> [Selected extract]
I’m constantly telling my girls not to say “literally” all the time.  You know, this is “literally” the worst day of my life.  Or that’s “literally” the dumbest thing I’ve ever heard.  It’s literally such an overused word, isn’t it?  My kids say it all the time.  But I think I used it correctly there—children are “literally” the flourishing of their parents.  You can decide.

Something that’s far more important for my girls than a refined vocabulary is that they come to know what it is to delight in God’s creation.  We like to open our windows and doors on some of these pretty early spring days, but you can do that in Austin only certain times of year—because of the bugs.  The bugs are not as bad as in Houston, where I grew up, but we have plenty of our own bugs in Austin.  Usually, February would be a great time to open the windows on a nice day.  But we had an unusually warm couple of days last week, and the other day we opened our windows and doors, and then we left them open after the sun went down.  It’s dark outside and the lights are on inside—bugs everywhere!

So at least we know the bugs in Austin are flourishing.  How about the people in Austin?  Inconclusive at best, at least according to the magic 8-ball of social science statistics, which can tell you all kinds of things depending on how you shake it.  We know warmth and moisture are good for bugs.  And so bugs flourish when they have these things, much to my wife’s dismay.  Bugs just need a warm day and a little something to eat.  That’s all they require to flourish.   But how about people?  A far more complicated question, about a far more complicated creature.

Speaking of bugs and men, are you familiar with the concept of the Bugman?  It’s internet slang, from places on the internet the human resources director doesn’t want us to visit.  The website unherd.com, a very interesting site, defines the Bugman as “the default, normie consumer, who imbibes uncritically the great narratives of today’s power structures: the kind of person who mistakes the low-brow hedonism that Western society offers in abundance for a source of deep meaning.”  I think the Bugman is roughly the 21st century’s version of C.S. Lewis’s Men Without Chests, from The Abolition of Man.  And trust me, reading or re-reading The Abolition of Man would be a far better use of your time than looking around on the kind of websites that talk about bugmen.

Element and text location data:

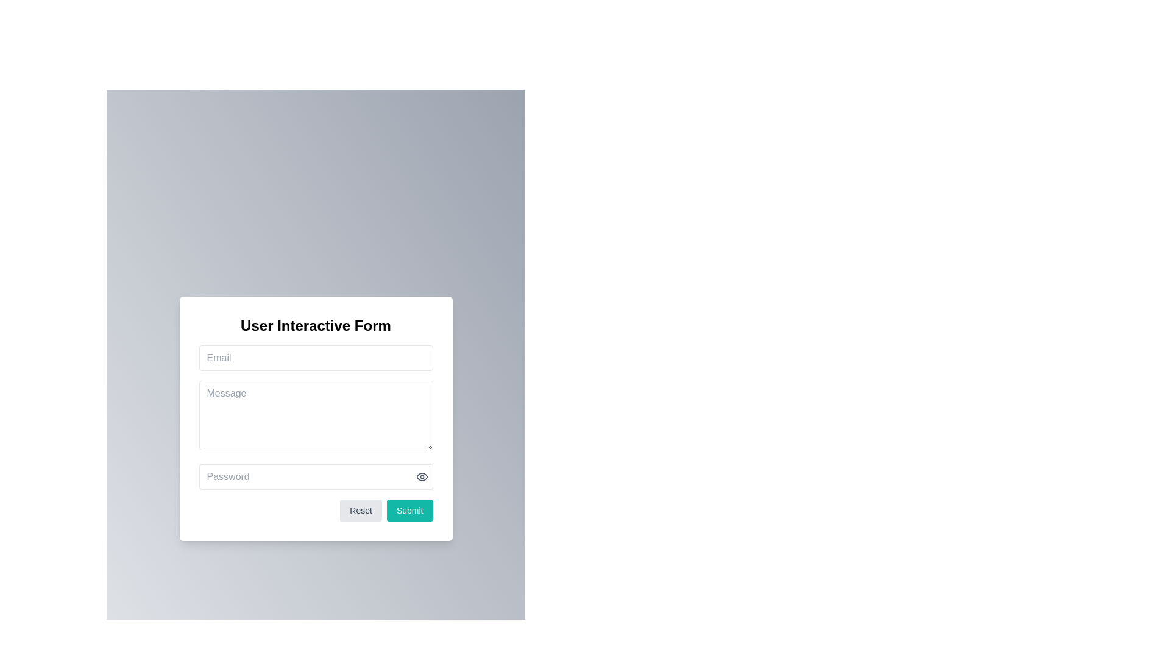  What do you see at coordinates (422, 476) in the screenshot?
I see `the Toggle button located to the far right of the password input field` at bounding box center [422, 476].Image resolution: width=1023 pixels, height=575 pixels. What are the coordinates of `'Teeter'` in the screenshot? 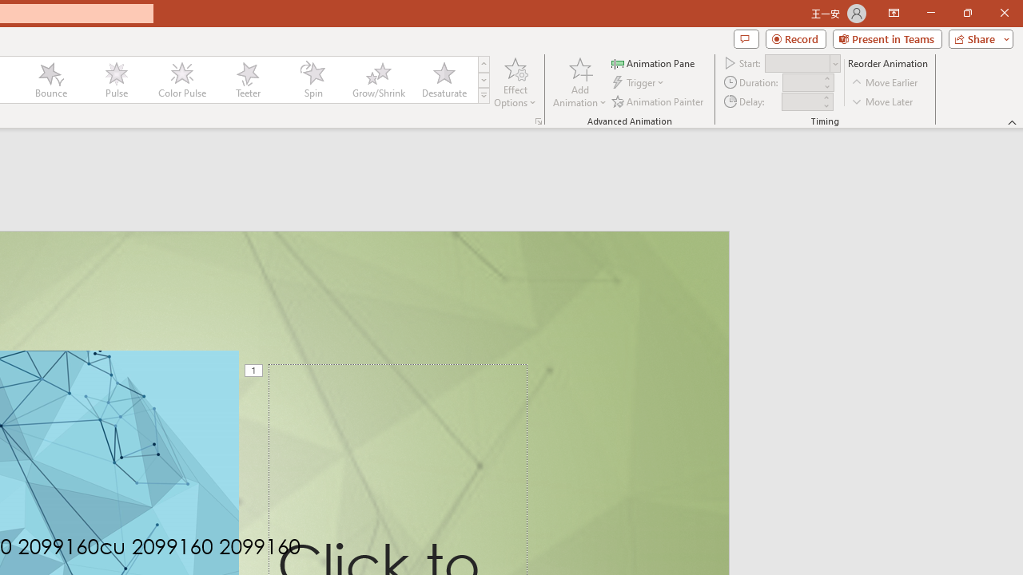 It's located at (246, 80).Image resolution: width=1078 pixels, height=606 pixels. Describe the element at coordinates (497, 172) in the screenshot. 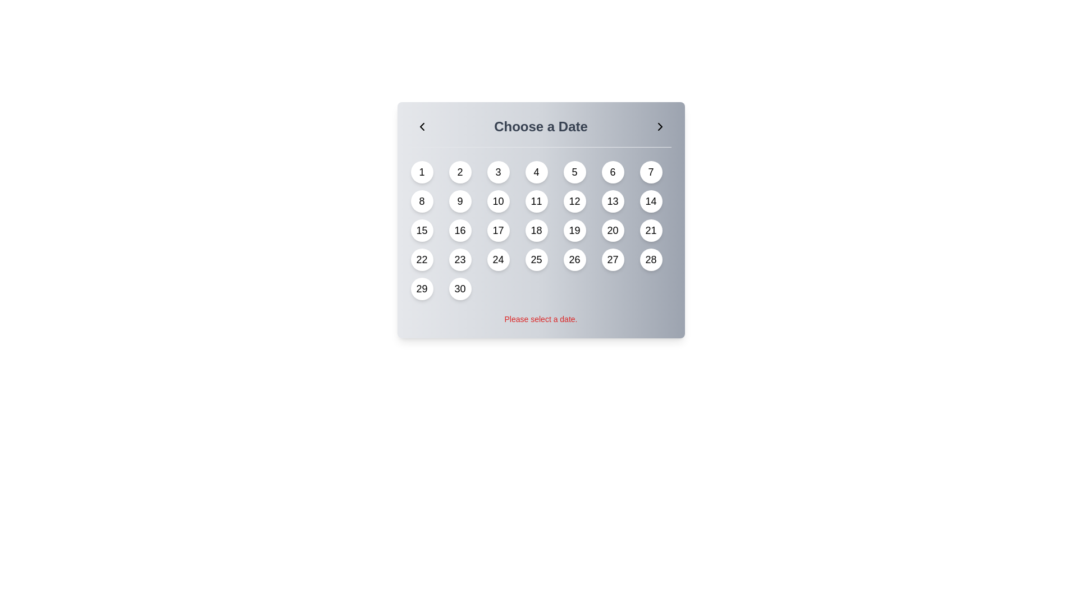

I see `the circular button with a white background and black text displaying the number '3'` at that location. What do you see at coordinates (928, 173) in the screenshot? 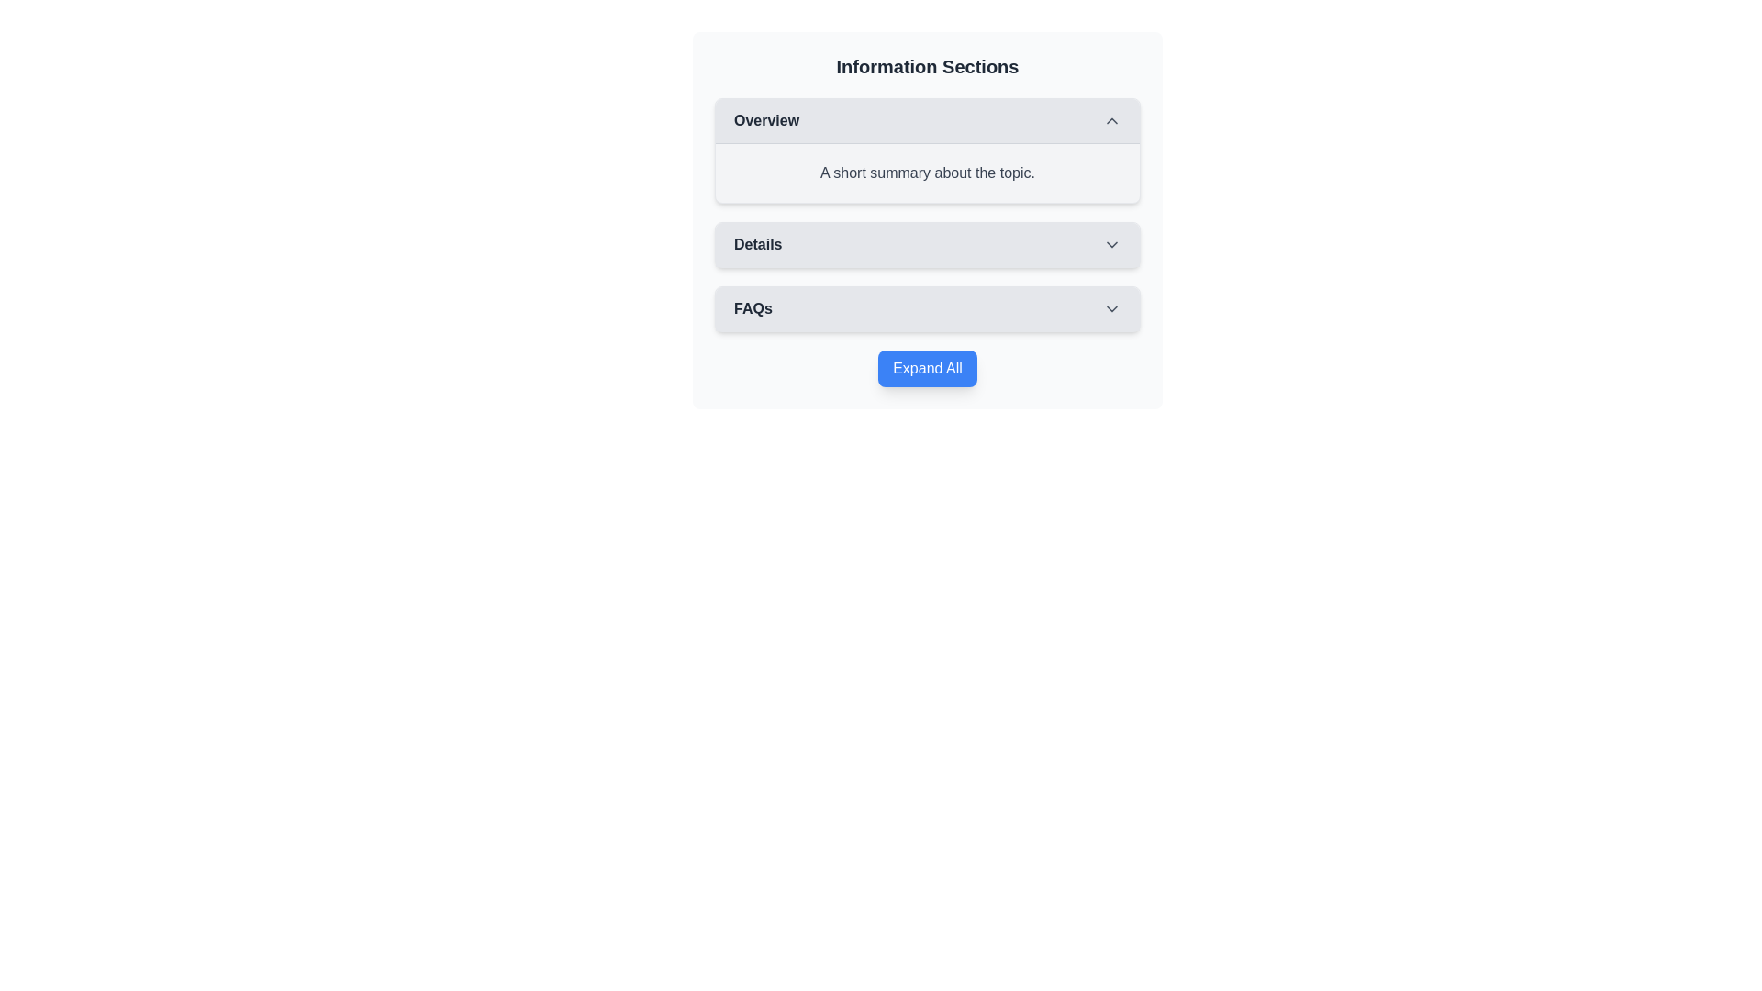
I see `the Text Block displaying 'A short summary about the topic.' located in the 'Overview' section, directly below the header 'Overview.'` at bounding box center [928, 173]. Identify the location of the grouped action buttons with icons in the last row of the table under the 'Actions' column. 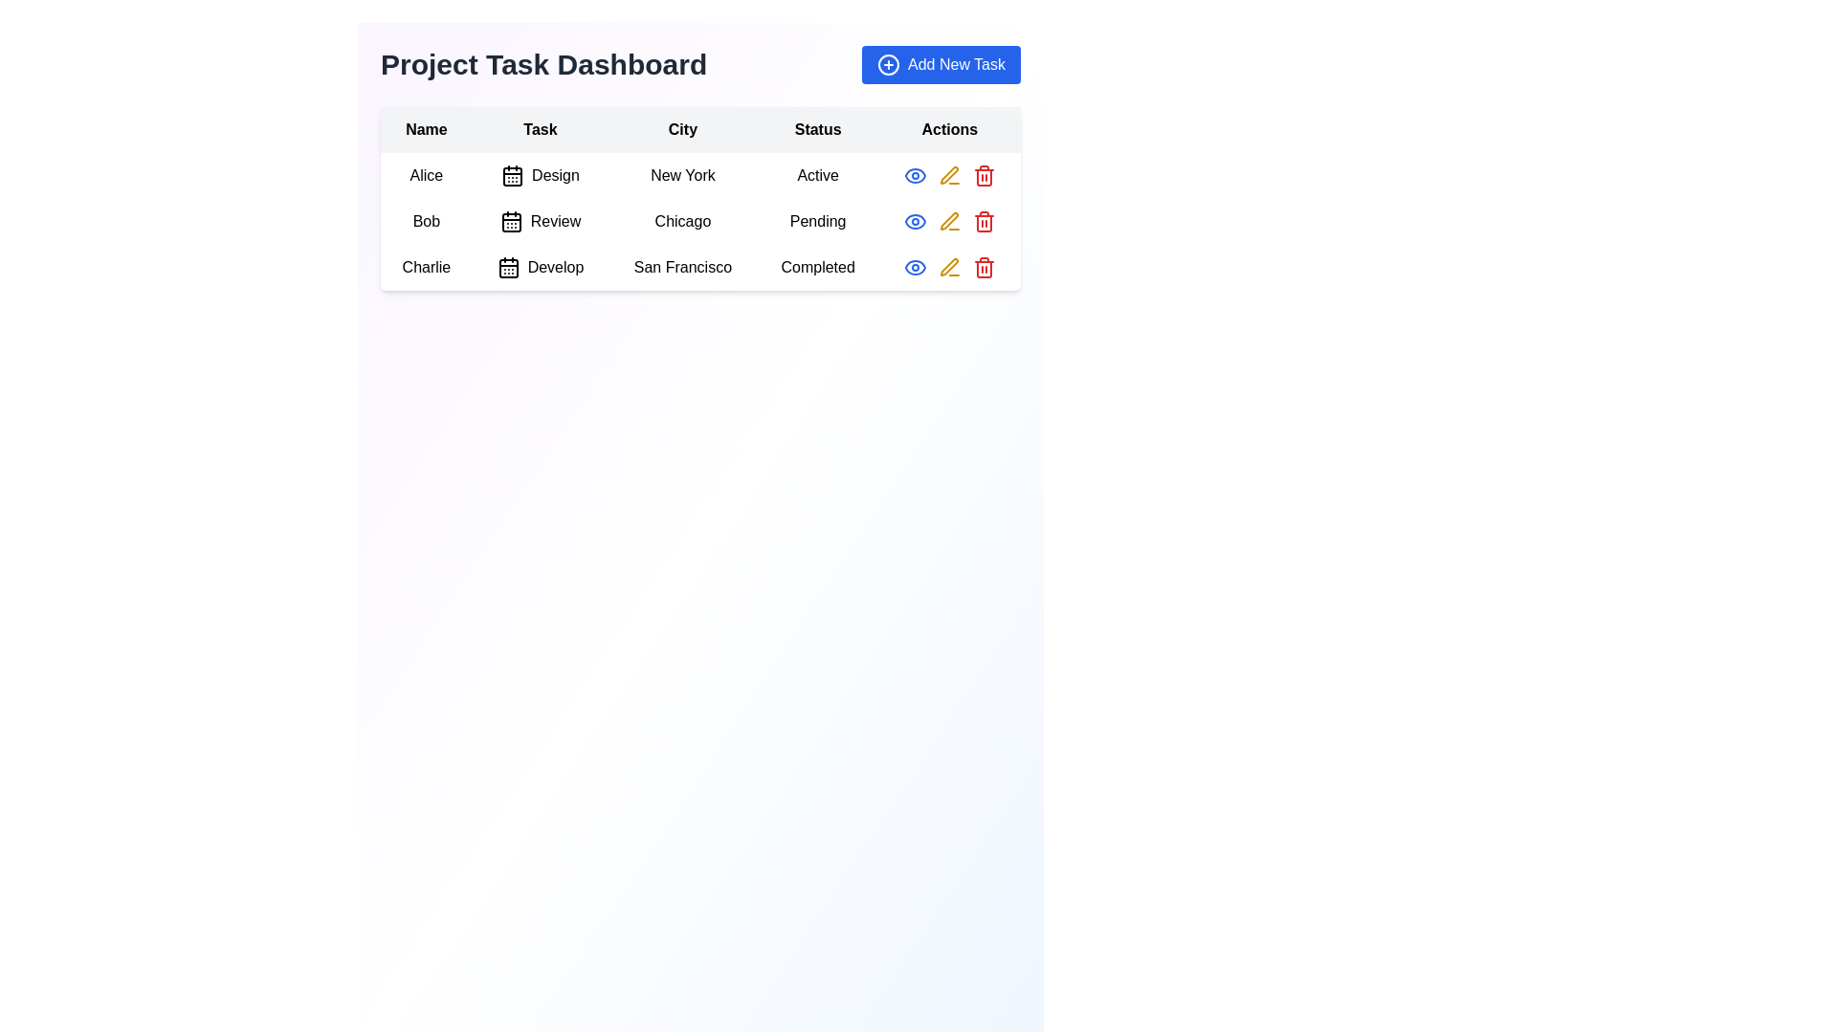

> [To do] Can you return, word for word, the part of the passage on bugs and human flourishing that opens with the words containing "So at least" and closes with "more complicated creature."?

> [Problem solution]
So at least we know the bugs in Austin are flourishing.  How about the people in Austin?  Inconclusive at best, at least according to the magic 8-ball of social science statistics, which can tell you all kinds of things depending on how you shake it.  We know warmth and moisture are good for bugs.  And so bugs flourish when they have these things, much to my wife’s dismay.  Bugs just need a warm day and a little something to eat.  That’s all they require to flourish.   But how about people?  A far more complicated question, about a far more complicated creature.